Il semble qu’il suffit d’entendre raconter la chose pour être convaincu que ce n’est qu’un conte fait à plaisir, et qui ne mérite pas qu’on se donne la peine de le réfuter. Cependant, si on fait réflexion que c’est de Caton le Censeur, auteur grave s’il en fut jamais, qu’Aulu-Gelle l’a emprunté[7], on aura de la peine à se persuader qu’un homme de ce caractère l’ait débité sans avoir été bien assuré de la vérité. Le peu de vraisemblance qu’on y trouve n’empêche pas que le nom de Caton n’en impose, et on a de la peine à rejeter ce qui est appuyé d’une autorité si respectable. C’est par cette raison que M. Bayle n’a osé traiter de fable ce qui se disait de ce Papirius Prætextatus[8]. La seule autorité d’Aulu-Gelle, dit-il, ne m’empêcherait pas de m’imaginer que c’est un conte fait à plaisir ; mais je n’ose me persuader cela, quand je considère que c’est une chose que le grave Caton le Censeur a débitée dans une harangue. C’est pourquoi M. Bayle a tâché d’éluder ou d’affaiblir les raisons tirées du peu de vraisemblance de ce conte, et dont on se sert pour le réfuter.

Si l’autorité de Caton le Censeur doit nous empêcher de rejeter trop à la légère un fait auquel il avait daigné donner place dans un de ses ouvrages, elle ne doit pas nous empêcher de remonter jusqu’à la source de ce conte ; et lorsque nous verrons de quels auteurs il l’avait emprunté, nous trouverons que l’autorité d’un homme de poids comme lui ne suffit pas pour le mettre à l’abri de la critique. Dans un passage de Polybe, que je vais citer, nous allons voir et la réfutation de ce conte et le cas qu’on doit faire des historiens qui les premiers l’ont débité, et desquels Caton l’avait emprunté. N’est-ce pas une absurdité, dit Polybe[9], que ce qu’ils ajoutent, que les sénateurs avaient mené dans le sénat leurs fils qui avaient au-dessus de douze ans, et qui, étant instruits du secret des affaires d’État, n’en avaient rien communiqué à leurs parents, quoique tout «cela soit contraire à la vérité et manifestement faux ; à moins qu’on ne veuille que la Fortune, entre autres et choses, n’ait accordé aux Romains d’avoir, dès leur enfance, toute la prudence des vieillards ? Mais en voilà assez pour réfuter des écrits tels que ceux de Chéréas et de Sosile, qui, à mon avis, ne méritent pas le nom d’Histoires, mais plutôt de contes sortis de la boutique d’un barbier et dignes de la plus vile populace.
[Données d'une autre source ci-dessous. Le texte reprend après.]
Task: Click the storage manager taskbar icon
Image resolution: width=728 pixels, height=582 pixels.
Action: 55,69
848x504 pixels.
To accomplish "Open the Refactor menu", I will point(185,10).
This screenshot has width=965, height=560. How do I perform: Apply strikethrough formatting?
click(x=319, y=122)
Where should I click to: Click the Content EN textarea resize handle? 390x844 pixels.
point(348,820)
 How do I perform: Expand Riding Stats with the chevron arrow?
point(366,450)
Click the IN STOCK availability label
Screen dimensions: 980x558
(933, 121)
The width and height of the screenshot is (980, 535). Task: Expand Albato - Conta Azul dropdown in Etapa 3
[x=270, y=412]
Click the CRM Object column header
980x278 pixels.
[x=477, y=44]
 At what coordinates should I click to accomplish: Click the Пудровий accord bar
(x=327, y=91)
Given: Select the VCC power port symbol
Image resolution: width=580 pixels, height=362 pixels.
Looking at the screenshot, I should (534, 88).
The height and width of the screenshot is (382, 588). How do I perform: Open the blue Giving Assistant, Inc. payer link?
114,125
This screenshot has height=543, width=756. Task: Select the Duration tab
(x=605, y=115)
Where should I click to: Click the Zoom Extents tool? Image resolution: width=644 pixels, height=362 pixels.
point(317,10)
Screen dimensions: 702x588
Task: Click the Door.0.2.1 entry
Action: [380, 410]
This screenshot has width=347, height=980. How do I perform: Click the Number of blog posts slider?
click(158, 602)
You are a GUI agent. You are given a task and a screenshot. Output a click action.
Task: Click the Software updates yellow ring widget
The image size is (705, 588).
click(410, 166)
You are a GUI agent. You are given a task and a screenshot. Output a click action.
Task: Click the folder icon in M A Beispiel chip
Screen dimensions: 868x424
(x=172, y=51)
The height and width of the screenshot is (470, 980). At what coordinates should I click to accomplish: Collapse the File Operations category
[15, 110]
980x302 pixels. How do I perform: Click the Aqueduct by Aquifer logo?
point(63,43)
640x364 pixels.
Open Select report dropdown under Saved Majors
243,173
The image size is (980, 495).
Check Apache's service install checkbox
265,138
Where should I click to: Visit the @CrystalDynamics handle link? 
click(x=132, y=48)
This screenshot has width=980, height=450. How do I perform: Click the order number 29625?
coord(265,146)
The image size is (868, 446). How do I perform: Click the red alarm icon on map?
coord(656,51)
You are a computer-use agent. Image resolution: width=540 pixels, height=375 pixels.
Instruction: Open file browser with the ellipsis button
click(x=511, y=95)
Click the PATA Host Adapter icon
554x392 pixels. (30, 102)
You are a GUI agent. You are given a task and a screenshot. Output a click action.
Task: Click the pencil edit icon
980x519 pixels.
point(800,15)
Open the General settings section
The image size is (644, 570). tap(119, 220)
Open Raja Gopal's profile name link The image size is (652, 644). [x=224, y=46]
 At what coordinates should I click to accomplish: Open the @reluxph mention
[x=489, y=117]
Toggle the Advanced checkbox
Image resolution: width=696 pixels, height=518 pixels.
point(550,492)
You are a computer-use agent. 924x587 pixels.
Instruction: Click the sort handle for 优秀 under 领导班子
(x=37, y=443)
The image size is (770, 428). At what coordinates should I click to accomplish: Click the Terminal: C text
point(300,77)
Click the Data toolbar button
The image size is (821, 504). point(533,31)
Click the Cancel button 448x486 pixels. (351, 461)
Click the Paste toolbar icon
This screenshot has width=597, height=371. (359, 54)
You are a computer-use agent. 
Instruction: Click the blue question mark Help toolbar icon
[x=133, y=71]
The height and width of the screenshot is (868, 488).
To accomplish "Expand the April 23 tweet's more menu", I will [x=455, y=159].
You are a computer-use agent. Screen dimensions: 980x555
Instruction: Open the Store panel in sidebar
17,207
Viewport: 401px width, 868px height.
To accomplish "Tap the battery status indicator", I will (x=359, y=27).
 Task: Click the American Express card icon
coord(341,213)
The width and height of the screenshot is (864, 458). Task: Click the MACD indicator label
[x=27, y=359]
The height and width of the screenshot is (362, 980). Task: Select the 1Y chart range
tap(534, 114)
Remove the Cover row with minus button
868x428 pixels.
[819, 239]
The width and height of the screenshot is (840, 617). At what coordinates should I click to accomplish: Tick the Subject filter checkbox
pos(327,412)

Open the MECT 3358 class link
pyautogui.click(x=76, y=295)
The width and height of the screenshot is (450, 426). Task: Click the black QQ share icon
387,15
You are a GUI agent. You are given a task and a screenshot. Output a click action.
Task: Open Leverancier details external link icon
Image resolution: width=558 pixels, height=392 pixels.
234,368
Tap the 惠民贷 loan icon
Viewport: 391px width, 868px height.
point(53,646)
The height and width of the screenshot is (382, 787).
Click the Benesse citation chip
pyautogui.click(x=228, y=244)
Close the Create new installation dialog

Ces auteurs, que Polybe traite d’une manière si cavalière, étaient, sans doute ceux qui avaient fourni ce conte à Caton le Censeur ; et il se trouve enveloppé dans la critique qu’il en fait. En effet, je crois qu’on ne peut disconvenir que Polybe n’ait eu ici en vue ce qu’on débitait de ce Papirius Prætextatus, et qu’il n’ait regardé ce conte comme indigne d’avoir place dans l’histoire. Il ne faut pas, cependant, s’imaginer que Caton mérite d’être traité aussi sévèrement que les historiens Chéréas et Sosile, que Polybe traite avec tarit de mépris. Ce n’était point dans son Histoire que Caton avait débité ce conte. C’était dans une harangue adressée à des soldats, qui n’y regardent pas de si près. D’ailleurs on sait que généralement, dans ces sortes de pièces, on ne se pique pas toujours d’une exacte vérité, et il y a bien de l’apparence que Caton cherchait plus à divertir ses auditeurs qu’à les persuader. Ainsi ce conte pouvait très bien trouver place dans la harangue de Caton, d’où Aulu-Gelle nous avertit gl1’il le tire, sans que cette autorité puisse servir à en appuyer la vérité. Je ne crois donc faire aucun tort à la réputation de Caton, en rejetant ce conte sur l’autorité de Polybe qui l’a si solidement réfuté. J’ajoute que le silence de Valère Maxime, qui a recueilli un si grand nombre de faits, forme encore un préjugé peu favorable à celui-ci. Il faut qu’il l’ait cru entièrement fabuleux et destitué de toute ombre de vérité, puisqu’il ne lui a point donné place dans son recueil, où l’on en trouve bien d’autres qui ne valent peut-être guère mieux.

 

III. Ce qu’on nous raconte de la mort de Regulus et des cruels tourments que les Carthaginois lui firent essuyer n’est peut-être pas mieux fondé que le conte que je viens de réfuter. Plusieurs raisons assez fortes me font douter de la vérité de ce fait.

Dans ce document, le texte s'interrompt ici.